Haplinis insignis
- Conservation status: Data Deficient (NZ TCS)

Scientific classification
- Domain: Eukaryota
- Kingdom: Animalia
- Phylum: Arthropoda
- Subphylum: Chelicerata
- Class: Arachnida
- Order: Araneae
- Infraorder: Araneomorphae
- Family: Linyphiidae
- Genus: Haplinis
- Species: H. insignis
- Binomial name: Haplinis insignis (Blest, 1979)
- Synonyms: Mynoglenes insignis;

= Haplinis insignis =

- Authority: (Blest, 1979)
- Conservation status: DD
- Synonyms: Mynoglenes insignis

Species of spider

Haplinis insignis is a species of sheet weaver spider endemic to New Zealand.

==Taxonomy==
This species was described as Mynoglenes insignis in 1979 by A.D Blest from female specimens. In 2002, the male was described and the species was moved to the Haplinis genus. The holotype is stored in Otago Museum.

==Description==
The male is recorded at 2.25mm in length whereas the female is 3.84mm. The female has a dark brown cephalothorax and yellow brown legs. The abdomen is grey with a black chevron pattern dorsally.
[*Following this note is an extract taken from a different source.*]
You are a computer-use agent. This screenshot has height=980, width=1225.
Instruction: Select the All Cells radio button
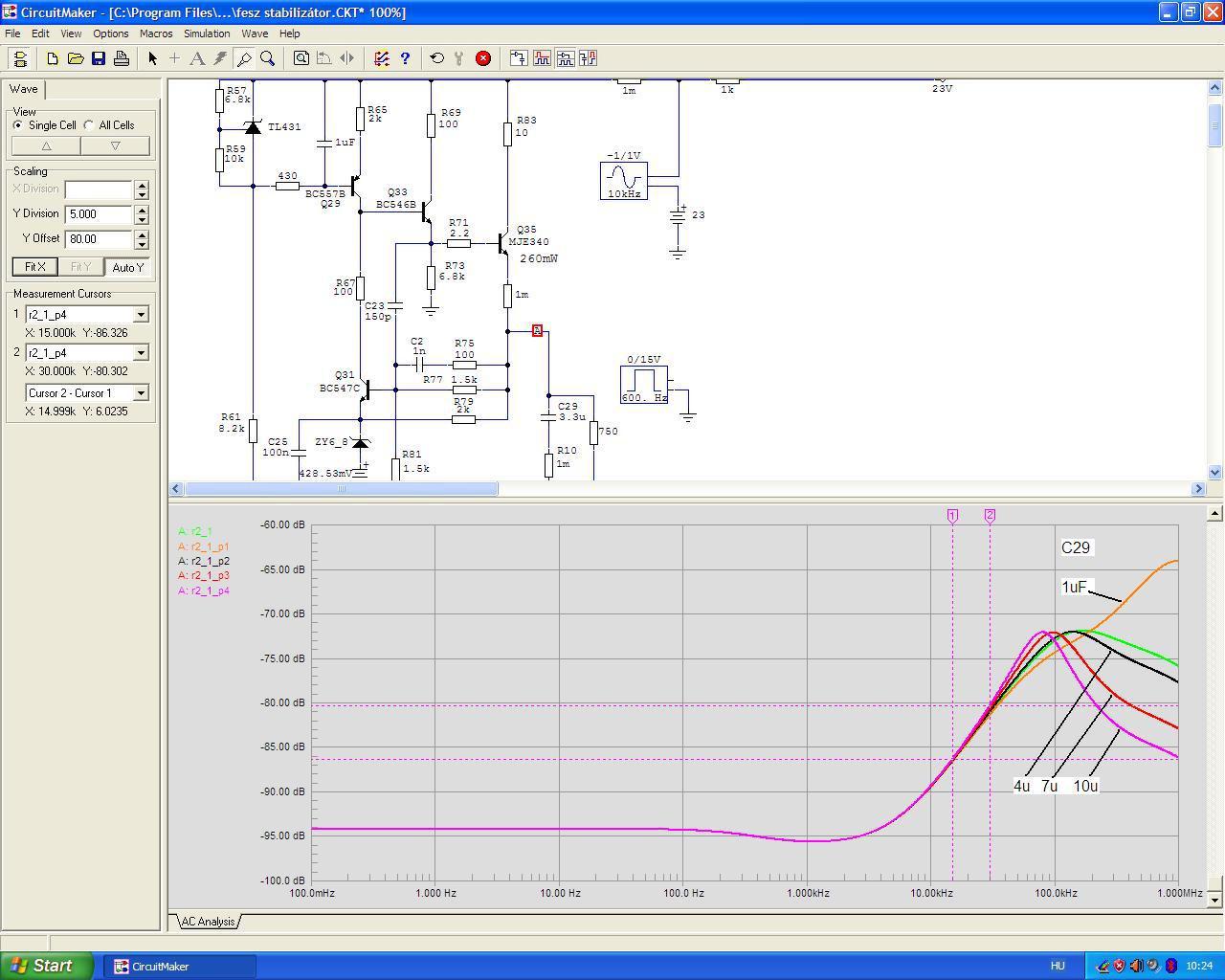click(x=89, y=125)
The male is similar but the abdomen has no markings.

==Distribution==
This species is only known from Canterbury, New Zealand.

==Conservation status==
Under the New Zealand Threat Classification System, this species is listed as "Data Deficient" with the qualifiers of "Data Poor: Size" and "Data Poor: Trend".